9. Pay close attention to accessibility

Accessible content is good content according to the search engines. Don’t hide your content under JavaScript lawyers. When using images use captions that properly describe the images. Use the alt text attribute to indicate what information the image hold.

If you are using dynamic menus use CSS because then the menus can be accessed even when just the text of your website is being accessed.

The accessibility conventions have been formulated in such a manner that if you follow them your website automatically becomes search engine friendly, and so does your content.

10. Make your webpage as fast loading as possible

Yes, even in the times of broadband, how fast your webpage loads, matters.
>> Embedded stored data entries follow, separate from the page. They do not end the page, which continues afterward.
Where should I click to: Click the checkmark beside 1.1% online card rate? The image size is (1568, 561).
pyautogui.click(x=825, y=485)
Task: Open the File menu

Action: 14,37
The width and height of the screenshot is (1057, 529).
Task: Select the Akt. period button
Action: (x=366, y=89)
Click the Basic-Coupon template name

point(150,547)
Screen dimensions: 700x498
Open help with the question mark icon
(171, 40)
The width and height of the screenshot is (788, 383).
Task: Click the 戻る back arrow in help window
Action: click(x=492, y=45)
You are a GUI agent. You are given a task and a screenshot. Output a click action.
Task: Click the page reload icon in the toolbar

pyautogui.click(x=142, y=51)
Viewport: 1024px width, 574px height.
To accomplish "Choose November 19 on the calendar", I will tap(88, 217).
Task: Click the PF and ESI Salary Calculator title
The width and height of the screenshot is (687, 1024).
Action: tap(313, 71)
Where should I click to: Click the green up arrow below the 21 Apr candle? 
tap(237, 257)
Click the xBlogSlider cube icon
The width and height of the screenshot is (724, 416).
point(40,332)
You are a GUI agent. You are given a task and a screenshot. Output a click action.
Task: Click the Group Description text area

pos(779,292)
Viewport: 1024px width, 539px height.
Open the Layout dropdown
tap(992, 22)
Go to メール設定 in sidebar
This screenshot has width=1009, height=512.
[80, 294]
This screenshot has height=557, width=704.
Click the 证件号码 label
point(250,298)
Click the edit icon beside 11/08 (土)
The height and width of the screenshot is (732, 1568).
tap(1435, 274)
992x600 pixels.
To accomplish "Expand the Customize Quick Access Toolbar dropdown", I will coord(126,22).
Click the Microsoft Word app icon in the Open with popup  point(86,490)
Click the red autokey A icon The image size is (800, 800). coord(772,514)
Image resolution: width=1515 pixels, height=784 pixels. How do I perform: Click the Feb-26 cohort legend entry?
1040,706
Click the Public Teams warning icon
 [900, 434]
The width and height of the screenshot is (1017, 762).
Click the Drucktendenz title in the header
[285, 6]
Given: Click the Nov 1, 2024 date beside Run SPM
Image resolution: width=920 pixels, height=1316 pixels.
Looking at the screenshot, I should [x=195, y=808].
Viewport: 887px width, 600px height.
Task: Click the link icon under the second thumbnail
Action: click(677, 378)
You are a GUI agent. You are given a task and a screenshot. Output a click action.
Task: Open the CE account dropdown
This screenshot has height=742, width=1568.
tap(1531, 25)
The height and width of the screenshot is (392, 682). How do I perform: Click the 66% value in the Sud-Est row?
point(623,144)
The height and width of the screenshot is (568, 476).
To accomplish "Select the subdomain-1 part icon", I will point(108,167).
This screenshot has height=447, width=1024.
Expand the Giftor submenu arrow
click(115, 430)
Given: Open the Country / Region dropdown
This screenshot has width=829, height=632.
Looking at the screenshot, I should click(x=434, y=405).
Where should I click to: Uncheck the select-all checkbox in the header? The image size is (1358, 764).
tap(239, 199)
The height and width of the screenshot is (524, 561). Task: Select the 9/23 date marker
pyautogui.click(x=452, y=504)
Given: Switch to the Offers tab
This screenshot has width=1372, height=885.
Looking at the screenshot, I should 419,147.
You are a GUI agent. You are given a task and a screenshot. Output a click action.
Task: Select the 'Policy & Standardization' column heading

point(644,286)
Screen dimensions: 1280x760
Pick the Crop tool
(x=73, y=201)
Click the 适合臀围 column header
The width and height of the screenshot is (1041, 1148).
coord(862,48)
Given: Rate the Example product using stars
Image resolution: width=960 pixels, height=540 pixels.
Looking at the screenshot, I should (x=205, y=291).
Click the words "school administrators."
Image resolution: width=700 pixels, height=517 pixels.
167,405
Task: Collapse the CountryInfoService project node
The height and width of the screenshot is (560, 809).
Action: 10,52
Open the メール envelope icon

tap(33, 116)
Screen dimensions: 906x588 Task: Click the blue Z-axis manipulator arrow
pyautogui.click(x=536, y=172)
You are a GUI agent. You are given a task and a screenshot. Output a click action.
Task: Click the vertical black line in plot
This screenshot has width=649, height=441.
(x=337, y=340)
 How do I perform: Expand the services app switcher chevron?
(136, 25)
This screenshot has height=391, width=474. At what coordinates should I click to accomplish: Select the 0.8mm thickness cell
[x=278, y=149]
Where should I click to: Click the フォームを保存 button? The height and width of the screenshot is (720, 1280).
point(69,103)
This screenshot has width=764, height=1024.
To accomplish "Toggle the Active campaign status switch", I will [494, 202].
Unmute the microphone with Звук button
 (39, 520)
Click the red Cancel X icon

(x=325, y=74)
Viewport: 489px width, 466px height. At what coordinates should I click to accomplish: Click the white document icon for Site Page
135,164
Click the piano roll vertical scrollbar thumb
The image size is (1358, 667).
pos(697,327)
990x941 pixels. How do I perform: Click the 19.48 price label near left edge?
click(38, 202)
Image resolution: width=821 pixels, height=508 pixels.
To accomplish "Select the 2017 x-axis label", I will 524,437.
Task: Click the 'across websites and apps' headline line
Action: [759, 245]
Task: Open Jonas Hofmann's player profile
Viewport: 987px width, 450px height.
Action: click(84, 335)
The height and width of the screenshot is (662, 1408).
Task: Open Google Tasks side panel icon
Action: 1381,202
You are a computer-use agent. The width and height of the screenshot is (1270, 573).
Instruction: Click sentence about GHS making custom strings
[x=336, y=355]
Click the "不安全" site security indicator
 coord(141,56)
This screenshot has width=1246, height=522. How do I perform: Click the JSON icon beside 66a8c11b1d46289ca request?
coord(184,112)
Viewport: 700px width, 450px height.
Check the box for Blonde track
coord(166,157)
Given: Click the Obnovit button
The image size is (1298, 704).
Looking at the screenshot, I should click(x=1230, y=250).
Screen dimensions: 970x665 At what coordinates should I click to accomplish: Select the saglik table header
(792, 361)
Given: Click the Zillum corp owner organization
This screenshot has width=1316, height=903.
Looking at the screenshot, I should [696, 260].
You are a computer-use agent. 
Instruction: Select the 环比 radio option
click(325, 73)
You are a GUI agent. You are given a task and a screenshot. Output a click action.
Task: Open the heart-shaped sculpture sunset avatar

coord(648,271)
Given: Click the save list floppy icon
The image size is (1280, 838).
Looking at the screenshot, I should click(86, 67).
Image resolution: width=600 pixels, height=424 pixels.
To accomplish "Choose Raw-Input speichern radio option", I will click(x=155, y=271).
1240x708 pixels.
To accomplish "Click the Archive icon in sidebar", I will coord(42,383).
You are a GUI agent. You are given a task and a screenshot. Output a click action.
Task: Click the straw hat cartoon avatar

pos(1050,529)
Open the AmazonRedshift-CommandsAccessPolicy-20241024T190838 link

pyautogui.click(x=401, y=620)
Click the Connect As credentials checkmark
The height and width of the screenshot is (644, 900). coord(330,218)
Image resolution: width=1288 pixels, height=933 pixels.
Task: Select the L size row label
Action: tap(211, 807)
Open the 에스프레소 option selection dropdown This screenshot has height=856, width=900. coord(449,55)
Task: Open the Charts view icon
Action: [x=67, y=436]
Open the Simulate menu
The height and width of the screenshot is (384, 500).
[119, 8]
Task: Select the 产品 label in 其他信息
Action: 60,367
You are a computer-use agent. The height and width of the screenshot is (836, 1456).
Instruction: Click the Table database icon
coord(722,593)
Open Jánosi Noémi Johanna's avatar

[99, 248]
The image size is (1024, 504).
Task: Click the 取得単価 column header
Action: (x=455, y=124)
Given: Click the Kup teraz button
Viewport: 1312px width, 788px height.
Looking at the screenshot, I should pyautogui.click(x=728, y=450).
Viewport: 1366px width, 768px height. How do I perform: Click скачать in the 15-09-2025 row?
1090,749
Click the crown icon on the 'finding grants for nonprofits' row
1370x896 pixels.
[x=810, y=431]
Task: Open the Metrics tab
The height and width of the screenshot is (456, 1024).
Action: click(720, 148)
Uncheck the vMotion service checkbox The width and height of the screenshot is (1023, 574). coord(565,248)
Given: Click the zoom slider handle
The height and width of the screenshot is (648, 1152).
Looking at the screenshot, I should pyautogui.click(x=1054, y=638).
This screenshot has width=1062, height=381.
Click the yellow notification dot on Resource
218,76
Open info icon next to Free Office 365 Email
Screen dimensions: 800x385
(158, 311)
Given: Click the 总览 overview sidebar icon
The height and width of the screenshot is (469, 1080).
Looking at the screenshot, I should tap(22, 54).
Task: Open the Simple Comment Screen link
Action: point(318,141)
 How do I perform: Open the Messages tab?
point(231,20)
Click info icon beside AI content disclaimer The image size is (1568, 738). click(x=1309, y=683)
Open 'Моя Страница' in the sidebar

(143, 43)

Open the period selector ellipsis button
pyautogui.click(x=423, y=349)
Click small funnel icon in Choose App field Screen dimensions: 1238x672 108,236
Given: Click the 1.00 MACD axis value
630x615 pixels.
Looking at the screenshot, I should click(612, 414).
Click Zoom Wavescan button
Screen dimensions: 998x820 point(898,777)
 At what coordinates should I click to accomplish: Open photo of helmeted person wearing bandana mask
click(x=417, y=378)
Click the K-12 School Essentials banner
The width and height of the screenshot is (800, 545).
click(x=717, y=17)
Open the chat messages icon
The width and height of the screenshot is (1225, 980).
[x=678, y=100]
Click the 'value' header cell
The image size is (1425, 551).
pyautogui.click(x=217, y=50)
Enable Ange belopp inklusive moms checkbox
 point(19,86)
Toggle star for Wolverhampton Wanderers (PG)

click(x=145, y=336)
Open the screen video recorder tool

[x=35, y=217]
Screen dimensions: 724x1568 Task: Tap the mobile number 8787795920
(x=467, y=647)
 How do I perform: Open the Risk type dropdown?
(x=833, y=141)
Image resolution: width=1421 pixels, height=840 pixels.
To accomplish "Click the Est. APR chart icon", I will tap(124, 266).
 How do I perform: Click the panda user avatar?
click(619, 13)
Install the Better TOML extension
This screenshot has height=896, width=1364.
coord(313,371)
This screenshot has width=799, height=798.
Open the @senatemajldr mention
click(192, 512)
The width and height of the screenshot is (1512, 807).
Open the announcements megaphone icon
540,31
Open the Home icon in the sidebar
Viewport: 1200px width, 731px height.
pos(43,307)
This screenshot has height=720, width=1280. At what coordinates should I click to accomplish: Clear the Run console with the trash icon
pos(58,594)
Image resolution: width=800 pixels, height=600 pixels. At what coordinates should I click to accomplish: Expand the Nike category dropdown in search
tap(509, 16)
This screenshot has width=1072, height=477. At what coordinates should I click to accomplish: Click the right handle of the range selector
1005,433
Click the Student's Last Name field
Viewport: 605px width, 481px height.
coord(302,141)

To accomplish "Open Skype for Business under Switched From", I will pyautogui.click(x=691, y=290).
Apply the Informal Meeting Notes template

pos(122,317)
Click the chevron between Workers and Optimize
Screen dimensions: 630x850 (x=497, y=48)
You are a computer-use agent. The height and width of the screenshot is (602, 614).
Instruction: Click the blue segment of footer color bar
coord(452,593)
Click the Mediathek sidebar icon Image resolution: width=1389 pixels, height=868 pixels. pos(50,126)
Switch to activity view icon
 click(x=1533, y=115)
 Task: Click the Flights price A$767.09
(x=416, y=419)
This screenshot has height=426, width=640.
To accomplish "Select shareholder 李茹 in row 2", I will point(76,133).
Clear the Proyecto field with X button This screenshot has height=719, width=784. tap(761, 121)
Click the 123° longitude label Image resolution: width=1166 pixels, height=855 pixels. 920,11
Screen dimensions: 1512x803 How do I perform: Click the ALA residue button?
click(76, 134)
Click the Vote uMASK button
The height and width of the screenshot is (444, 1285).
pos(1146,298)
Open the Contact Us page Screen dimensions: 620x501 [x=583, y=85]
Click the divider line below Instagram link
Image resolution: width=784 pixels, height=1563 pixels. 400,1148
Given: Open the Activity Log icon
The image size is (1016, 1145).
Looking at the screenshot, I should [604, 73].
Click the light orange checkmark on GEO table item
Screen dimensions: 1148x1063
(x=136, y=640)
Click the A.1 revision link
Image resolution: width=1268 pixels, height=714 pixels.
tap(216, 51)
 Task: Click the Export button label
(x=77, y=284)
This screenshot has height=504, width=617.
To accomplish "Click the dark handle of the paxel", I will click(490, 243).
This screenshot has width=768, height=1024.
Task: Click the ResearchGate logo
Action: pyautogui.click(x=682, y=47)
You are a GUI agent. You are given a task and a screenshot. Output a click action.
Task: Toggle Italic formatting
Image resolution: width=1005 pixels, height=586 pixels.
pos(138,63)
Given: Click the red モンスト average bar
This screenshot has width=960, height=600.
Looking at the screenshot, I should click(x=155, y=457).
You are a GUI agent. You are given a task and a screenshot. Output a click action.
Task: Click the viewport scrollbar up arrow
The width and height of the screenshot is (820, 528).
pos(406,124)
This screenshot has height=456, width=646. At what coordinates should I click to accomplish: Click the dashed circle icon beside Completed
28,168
An Akamai study has concluded that 40% of your visitors may leave your website if your webpages don’t completely load within 3 seconds. It’s an old study, but its significance still stands.

Want to know how fast your individual webpages and blog posts load? Try loading them via Pingdom.com.

In fact, the speedy availability of your content is so important that Facebook has launched Instant Articles so that articles and blog posts can be immediately loaded on mobile phones.

So these are the 10 most important tips on how to write SEO content for your website.

Again, when you are writing content for your website, good SEO should be a byproduct of good writing. If you follow good formatting practices, if you write useful, relevant content, you automatically write SEO content.